Doomsday predictions can no longer be met with irony or disdain. We may well be leaving to coming generations debris, desolation and filth. The pace of consumption, waste and environmental change has so stretched the planet's capacity that our contemporary lifestyle, unsustainable as it is, can only precipitate catastrophes, such as those which even now periodically occur in different areas of the world. The effects of the present imbalance can only be reduced by our decisive action, here and now. We need to reflect on our accountability before those who will have to endure the dire consequences.

What the IPCC report reveals is that we are exercising the opposite of intergenerational solidarity, behaving with a kind of hubris, selfishness and generational solipsism that is condemning future generations — your children, grandchildren, great-grandchildren and beyond — to a world characterized by what Francis bluntly referred to as "desolation and filth."
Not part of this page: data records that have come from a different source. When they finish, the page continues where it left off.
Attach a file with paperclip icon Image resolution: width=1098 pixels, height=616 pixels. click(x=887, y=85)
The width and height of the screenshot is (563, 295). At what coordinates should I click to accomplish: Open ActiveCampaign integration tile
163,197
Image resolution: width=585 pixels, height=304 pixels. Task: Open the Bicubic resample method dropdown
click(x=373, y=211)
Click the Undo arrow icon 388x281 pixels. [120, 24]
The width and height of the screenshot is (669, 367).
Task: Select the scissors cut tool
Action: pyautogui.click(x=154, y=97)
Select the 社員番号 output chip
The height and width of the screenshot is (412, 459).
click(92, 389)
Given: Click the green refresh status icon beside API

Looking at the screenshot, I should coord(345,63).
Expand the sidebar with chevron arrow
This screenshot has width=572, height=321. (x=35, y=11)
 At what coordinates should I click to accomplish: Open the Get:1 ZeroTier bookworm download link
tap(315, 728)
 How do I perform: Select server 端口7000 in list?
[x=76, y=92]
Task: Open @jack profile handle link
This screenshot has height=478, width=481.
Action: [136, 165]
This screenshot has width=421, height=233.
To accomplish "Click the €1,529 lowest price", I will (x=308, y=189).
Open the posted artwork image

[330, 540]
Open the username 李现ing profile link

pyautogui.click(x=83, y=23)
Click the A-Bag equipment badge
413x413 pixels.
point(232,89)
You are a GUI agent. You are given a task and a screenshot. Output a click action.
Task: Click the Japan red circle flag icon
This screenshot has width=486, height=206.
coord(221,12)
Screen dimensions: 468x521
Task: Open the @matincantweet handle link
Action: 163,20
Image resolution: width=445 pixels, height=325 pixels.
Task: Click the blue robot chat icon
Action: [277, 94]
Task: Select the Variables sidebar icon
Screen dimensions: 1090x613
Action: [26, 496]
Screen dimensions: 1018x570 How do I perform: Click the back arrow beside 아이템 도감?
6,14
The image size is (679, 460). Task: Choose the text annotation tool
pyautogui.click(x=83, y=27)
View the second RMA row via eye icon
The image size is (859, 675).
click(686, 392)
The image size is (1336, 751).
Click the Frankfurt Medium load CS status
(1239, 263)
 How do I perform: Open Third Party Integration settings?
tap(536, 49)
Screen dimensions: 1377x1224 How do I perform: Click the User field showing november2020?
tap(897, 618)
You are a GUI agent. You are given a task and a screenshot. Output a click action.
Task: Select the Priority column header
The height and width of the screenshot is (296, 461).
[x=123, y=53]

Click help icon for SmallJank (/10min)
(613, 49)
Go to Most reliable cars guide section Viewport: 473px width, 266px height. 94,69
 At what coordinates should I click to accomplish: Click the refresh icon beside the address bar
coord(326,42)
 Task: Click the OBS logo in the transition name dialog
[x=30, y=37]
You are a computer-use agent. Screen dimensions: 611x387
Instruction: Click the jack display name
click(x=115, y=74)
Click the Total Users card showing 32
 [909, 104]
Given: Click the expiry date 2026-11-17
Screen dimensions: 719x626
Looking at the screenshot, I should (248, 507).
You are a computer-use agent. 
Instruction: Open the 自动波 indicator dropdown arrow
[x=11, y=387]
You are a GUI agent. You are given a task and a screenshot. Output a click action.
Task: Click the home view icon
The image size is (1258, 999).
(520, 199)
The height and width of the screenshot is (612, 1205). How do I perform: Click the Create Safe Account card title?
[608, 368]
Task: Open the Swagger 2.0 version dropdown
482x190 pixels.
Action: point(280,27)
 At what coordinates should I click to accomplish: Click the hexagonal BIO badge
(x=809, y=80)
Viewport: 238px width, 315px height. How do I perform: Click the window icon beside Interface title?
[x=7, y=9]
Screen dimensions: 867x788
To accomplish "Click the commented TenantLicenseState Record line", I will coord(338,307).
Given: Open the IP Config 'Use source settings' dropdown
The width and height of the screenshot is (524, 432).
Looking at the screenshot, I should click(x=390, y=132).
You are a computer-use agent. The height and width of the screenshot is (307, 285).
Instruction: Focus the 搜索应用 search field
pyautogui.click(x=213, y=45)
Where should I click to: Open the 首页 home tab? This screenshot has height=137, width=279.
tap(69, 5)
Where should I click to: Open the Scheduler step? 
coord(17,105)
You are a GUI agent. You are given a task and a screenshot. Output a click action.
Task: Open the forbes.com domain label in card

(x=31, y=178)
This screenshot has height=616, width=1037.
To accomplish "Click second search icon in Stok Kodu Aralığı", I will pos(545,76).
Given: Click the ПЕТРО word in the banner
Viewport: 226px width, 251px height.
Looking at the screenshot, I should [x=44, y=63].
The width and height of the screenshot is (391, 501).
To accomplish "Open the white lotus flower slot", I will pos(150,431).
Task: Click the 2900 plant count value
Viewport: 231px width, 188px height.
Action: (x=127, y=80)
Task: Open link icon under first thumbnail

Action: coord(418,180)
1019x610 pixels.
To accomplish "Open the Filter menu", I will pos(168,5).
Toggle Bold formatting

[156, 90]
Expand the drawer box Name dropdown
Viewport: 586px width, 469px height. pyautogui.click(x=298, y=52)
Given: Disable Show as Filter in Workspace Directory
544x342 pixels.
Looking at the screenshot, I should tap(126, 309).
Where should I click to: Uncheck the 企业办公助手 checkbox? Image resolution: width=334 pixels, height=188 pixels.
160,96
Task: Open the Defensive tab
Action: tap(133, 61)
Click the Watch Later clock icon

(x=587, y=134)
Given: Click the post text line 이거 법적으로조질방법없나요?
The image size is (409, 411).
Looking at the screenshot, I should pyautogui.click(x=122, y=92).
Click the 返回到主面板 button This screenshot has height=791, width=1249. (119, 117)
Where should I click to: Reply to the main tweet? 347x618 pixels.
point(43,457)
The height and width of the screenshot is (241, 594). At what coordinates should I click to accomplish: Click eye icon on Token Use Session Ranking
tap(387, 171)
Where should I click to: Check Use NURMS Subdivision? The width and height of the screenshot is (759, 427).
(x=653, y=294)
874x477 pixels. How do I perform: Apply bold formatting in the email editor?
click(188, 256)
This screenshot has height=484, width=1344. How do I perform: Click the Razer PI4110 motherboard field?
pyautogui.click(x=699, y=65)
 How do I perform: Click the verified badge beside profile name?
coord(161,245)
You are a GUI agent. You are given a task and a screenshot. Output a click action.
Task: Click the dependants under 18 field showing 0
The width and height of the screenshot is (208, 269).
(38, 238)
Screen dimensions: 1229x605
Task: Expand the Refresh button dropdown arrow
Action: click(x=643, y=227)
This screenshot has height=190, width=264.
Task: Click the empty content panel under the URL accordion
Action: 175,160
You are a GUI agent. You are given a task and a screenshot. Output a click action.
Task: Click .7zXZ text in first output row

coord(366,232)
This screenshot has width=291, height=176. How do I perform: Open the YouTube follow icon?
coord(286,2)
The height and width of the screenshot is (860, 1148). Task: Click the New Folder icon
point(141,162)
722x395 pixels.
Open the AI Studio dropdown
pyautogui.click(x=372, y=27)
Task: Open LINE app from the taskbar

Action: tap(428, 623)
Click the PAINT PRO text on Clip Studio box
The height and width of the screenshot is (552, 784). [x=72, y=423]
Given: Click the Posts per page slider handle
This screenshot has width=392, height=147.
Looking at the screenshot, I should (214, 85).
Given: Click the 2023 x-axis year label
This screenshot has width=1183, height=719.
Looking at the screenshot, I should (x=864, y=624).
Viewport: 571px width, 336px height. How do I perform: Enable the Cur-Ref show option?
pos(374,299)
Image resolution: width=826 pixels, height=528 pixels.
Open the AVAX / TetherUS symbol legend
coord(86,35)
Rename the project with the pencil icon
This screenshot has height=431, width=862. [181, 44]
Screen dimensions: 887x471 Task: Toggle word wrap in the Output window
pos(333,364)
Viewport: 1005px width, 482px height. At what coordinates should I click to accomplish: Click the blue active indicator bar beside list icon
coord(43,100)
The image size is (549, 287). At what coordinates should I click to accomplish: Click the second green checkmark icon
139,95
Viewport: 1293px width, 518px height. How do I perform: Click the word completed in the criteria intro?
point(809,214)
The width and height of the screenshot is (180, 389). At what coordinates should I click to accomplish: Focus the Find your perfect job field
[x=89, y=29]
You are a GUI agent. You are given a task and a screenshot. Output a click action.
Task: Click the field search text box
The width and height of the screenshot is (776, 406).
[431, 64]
I do not know what it will take for some people, including self-identified Christians and even many religious leaders, to accept the basic truth of our dire circumstances, and then do something about it. As the United Nations Secretary General António Guterres described the IPCC report, this news is a "code red for humanity," adding: "The alarm bells are deafening."

We have very little time and fewer and fewer options to make any meaningful impact on the course of planetary history, but we can at least put some effort into trying.

If people will not be convinced by the blunt facts expressed with concern by the global scientific community such as we saw this week, then I worry nothing will. And if that is true, I have no idea how will we individually and collectively answer for the gravity of our persistent and willful "ecological sin."